MATERIAL AND METHODS
Study design: a single-center, randomized controlled trial performed under conditions of single blindness. 107 patients who underwent arthroscopic cruciate ligament surgery (ACL) using the envelope method were divided into two groups according to the option of the intended anesthetic provision: group 1 — spinal anesthesia (SA) — 54 patients; group 2 — general anesthesia (GA): adductor canal block (ACB) + local infiltration anesthesia (LIA) — 53 patients. Outcome: the primary endpoint of the study was the dynamics of the intensity of postoperative pain, estimated on a 10-centimeter visual analogue scale (VAS) at rest and during movement of the operated limb immediately after surgery and every 4 hours for 1 day. The secondary points of the study were: the time before the first request for anesthesia; the time of verticalization; the need to prescribe opioid analgesics to patients and their total dose on the first day after surgery; the presence of criteria for rebound pain; patient satisfaction with anesthesia; patient satisfaction with postoperative pain relief.
RESULTS
More intense pain syndrome in patients at all stages of the study was noted when moving the operated limb in group 1 (CA) — 3.50±0.81 points compared with 1.82±0.92 points in patients in group 2 (OA) (p<0.001). In the SA group, 43 patients (82.7%) needed opioid analgesics in the postoperative period, and 8 of them (18%) required their administration 2 or more times a day. In the GA+ACB+LIA group only 11 patients (22%) needed a single opioid prescription.
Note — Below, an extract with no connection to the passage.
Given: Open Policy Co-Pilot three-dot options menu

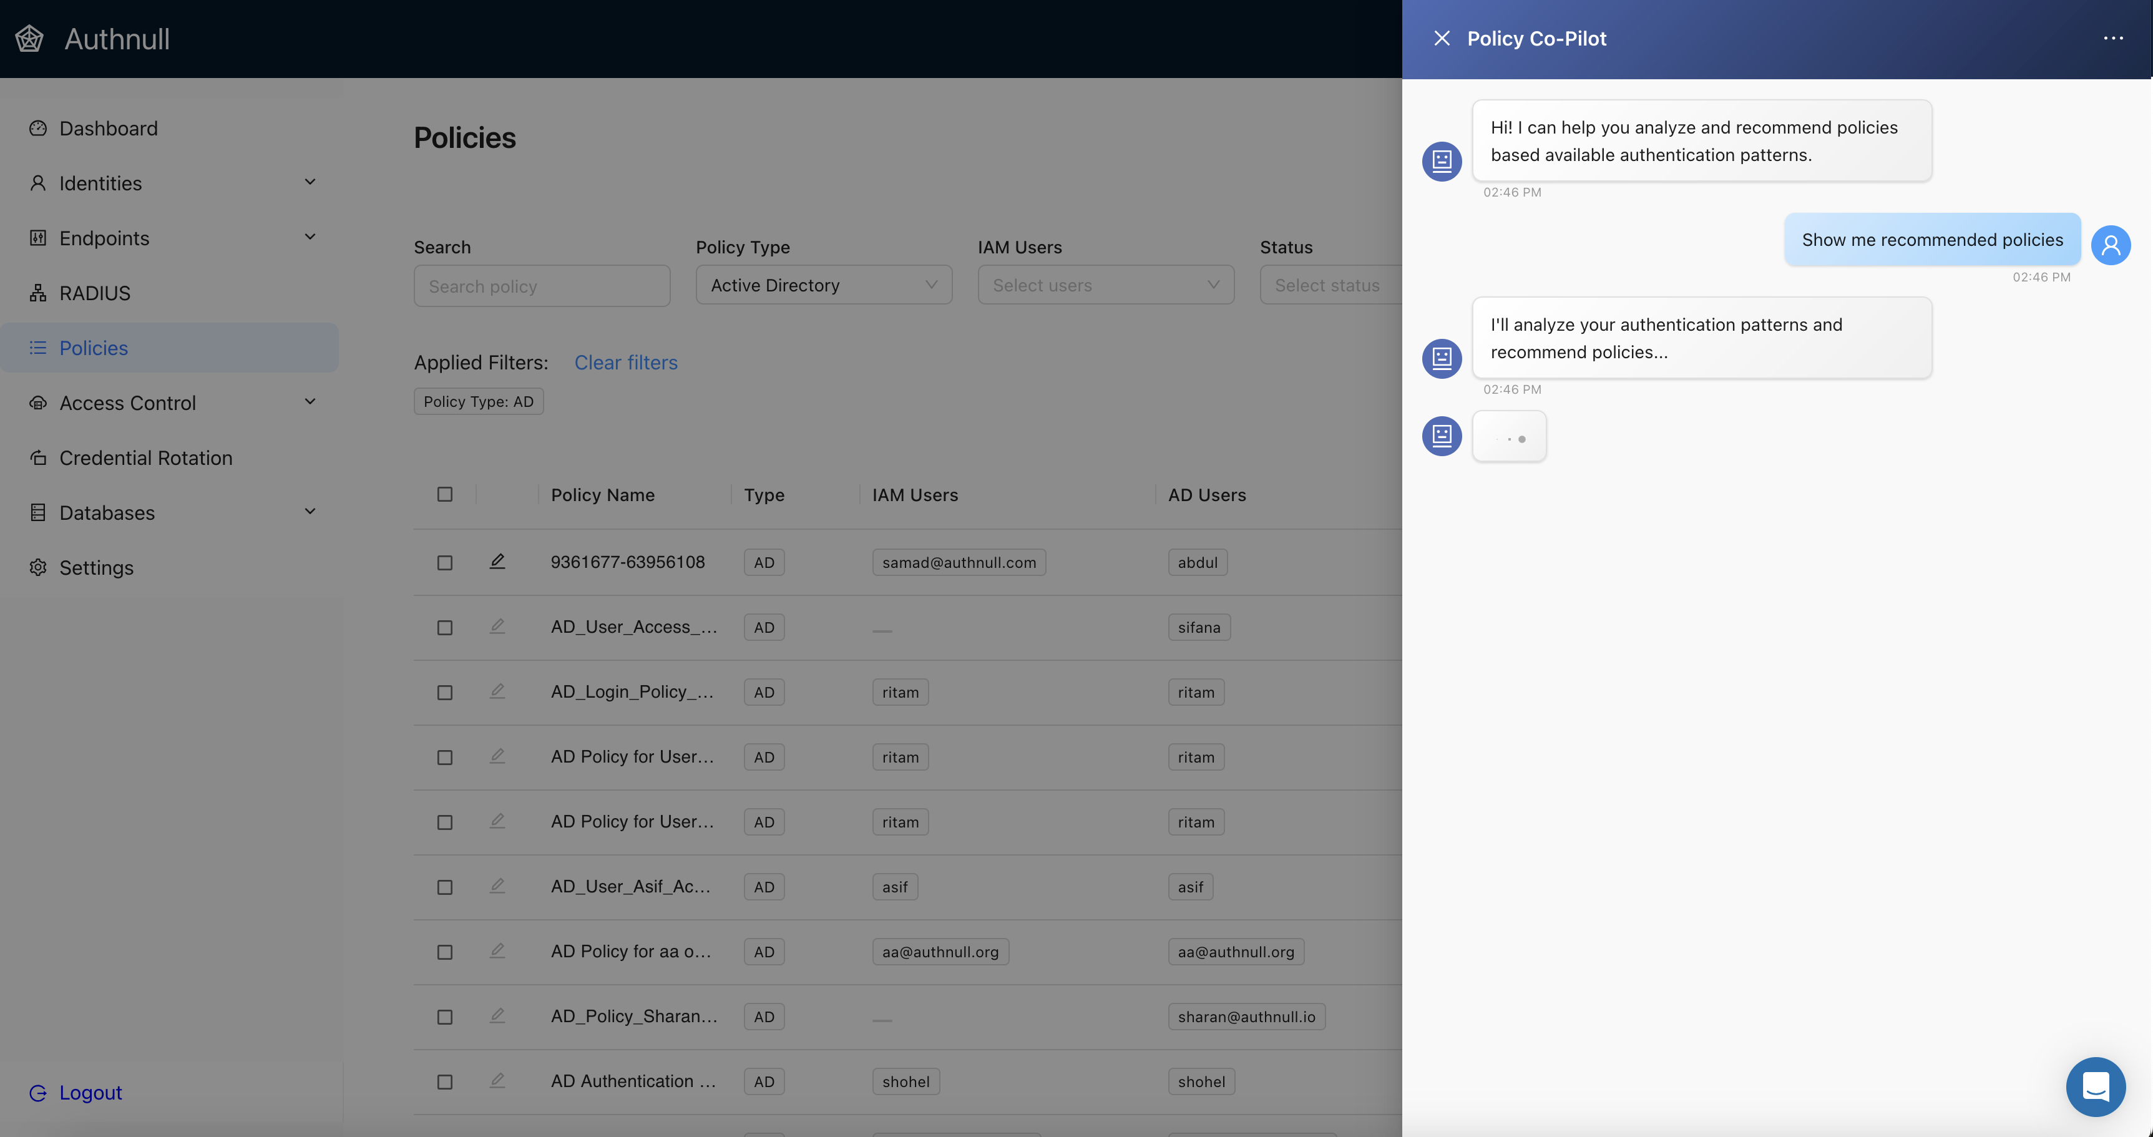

Among those who received trimeperidine, the total daily dose did not differ between the groups and averaged 40 mg (p=0.130). The time to the first analgesic request was significantly longer in group 2: the median was 380 [300; 480] minutes versus 180 [140; 200] minutes in group 1 (p<0.001). The time of verticalization in the first and second groups was 230 [197.5; 260.0] minutes and 130 [116.25; 158.75] minutes, respectively (p<0.001). The criteria for rebound pain were noted in 80.8% of patients in group 1 and 8% in group 2.
CONCLUSION
The technique of combined anesthesia, which includes not only the blockage of the peripheral nerves of the lower limb, but also the local effect of local anesthetic on the sensory branches of nerves through infiltration anesthesia, can be effectively used in arthroscopic plastic surgery of cruciate ligaments. Further research is needed on the prevention of the phenomenon of rebound pain.